## What the task requires
Repeat exactly the lines below that lie between the line with "Click the yellow fill color swatch" and the line with "Task: Click the TEAM totals row label", counting both of those lines as part of the answer.

(Beginning of Task input)

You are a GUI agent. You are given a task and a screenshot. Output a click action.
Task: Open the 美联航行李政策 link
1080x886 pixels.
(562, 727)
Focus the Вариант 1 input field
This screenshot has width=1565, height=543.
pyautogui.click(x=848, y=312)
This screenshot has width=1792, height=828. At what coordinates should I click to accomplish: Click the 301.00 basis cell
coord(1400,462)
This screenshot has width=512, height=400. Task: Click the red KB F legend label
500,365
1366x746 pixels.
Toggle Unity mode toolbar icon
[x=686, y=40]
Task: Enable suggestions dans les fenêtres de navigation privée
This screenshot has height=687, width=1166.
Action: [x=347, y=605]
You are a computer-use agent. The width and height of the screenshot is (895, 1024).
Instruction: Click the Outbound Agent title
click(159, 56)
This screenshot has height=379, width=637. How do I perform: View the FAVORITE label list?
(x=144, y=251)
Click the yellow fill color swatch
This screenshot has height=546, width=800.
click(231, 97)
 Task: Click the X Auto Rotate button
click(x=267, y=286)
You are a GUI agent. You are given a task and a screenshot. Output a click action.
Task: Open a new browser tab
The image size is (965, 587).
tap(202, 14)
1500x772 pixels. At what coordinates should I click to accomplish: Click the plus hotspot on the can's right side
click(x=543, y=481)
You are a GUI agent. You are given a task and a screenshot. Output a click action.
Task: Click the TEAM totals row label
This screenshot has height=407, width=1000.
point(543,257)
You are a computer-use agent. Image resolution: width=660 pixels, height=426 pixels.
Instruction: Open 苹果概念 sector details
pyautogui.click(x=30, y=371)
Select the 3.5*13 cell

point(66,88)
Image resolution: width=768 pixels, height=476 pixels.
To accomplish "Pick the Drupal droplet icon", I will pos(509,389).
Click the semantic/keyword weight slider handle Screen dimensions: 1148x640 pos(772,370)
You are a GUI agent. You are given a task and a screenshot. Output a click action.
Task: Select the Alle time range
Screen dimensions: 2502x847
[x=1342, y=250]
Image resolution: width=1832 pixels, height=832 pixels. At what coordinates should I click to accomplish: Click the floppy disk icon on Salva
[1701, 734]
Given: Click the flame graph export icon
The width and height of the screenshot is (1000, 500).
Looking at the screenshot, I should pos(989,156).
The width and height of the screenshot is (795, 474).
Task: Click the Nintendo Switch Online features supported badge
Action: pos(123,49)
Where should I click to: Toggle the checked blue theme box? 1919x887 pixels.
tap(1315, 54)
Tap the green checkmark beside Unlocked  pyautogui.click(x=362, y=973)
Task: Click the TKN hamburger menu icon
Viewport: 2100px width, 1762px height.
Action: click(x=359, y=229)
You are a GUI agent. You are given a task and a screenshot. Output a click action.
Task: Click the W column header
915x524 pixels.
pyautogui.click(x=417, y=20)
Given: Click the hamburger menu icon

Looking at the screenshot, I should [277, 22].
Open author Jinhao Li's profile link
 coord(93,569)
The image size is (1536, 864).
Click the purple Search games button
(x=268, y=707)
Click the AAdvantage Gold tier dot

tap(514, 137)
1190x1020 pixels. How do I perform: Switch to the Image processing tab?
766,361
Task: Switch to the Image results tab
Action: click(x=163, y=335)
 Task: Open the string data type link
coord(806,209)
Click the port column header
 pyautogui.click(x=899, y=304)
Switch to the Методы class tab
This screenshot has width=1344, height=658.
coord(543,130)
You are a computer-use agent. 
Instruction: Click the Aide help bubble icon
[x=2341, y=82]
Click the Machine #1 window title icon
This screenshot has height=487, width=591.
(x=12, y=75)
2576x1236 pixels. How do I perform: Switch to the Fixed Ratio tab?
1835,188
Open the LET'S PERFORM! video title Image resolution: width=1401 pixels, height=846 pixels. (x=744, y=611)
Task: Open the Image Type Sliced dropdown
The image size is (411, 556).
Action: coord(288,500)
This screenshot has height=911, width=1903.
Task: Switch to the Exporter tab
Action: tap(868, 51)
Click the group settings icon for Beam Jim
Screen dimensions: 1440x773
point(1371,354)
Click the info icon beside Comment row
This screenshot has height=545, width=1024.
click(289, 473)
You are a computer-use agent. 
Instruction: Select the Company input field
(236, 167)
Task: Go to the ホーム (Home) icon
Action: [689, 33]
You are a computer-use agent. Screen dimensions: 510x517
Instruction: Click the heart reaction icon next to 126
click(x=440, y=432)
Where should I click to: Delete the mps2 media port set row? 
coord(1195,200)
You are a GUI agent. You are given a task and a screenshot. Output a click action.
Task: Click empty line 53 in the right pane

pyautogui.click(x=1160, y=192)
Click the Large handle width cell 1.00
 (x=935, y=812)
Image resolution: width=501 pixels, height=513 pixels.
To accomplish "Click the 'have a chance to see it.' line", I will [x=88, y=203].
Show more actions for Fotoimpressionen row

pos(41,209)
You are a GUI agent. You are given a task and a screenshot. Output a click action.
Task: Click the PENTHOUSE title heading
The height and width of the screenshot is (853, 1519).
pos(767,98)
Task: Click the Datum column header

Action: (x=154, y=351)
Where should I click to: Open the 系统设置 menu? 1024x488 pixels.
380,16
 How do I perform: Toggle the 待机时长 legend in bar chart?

(End of Task input)

## Answer to this problem
Click the yellow fill color swatch
This screenshot has height=546, width=800.
click(231, 97)
 Task: Click the X Auto Rotate button
click(x=267, y=286)
You are a GUI agent. You are given a task and a screenshot. Output a click action.
Task: Open a new browser tab
The image size is (965, 587).
tap(202, 14)
1500x772 pixels. At what coordinates should I click to accomplish: Click the plus hotspot on the can's right side
click(x=543, y=481)
You are a GUI agent. You are given a task and a screenshot. Output a click action.
Task: Click the TEAM totals row label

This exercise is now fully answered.